Copy the items below word for word, starting at the first line and ending after the line that contains "(x=45, y=44)", including that line.

DATA IN THIS EXERCISE
════════════════════
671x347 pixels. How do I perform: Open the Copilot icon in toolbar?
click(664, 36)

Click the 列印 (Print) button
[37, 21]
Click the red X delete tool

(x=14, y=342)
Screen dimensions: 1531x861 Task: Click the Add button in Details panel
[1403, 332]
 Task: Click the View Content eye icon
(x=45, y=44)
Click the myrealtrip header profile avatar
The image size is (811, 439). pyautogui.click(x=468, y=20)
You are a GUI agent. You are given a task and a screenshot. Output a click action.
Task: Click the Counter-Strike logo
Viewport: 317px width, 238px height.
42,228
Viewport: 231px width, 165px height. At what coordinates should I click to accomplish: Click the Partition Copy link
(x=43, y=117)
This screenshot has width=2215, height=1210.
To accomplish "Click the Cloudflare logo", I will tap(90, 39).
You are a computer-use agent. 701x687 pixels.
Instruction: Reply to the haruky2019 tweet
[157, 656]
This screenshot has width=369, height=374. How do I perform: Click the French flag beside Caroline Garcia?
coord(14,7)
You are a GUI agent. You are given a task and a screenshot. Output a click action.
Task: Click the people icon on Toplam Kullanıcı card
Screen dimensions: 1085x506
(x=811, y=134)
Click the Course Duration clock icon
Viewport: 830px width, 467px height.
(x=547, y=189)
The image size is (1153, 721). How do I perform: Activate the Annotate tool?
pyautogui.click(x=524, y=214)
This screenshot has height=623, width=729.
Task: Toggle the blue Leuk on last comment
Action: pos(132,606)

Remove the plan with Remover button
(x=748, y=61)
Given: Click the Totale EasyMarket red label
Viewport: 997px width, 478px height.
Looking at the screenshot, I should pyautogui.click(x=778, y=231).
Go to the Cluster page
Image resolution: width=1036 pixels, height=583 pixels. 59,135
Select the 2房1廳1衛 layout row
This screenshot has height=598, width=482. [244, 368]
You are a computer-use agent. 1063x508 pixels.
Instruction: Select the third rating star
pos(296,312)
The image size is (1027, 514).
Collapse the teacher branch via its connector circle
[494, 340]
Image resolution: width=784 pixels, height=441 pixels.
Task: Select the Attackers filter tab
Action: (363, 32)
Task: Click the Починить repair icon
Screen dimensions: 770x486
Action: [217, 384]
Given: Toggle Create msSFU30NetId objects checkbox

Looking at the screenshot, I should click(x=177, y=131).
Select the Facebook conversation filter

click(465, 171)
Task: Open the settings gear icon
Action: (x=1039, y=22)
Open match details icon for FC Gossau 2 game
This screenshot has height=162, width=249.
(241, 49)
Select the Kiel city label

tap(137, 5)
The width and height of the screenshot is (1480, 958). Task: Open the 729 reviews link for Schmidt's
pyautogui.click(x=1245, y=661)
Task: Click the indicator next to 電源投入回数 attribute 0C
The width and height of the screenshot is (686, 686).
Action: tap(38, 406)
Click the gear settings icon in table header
════════════════════
EXERCISE SOLUTION
671x347 pixels. How do I perform: Open the Copilot icon in toolbar?
click(664, 36)

Click the 列印 (Print) button
[37, 21]
Click the red X delete tool

(x=14, y=342)
Screen dimensions: 1531x861 Task: Click the Add button in Details panel
[1403, 332]
 Task: Click the View Content eye icon
(x=45, y=44)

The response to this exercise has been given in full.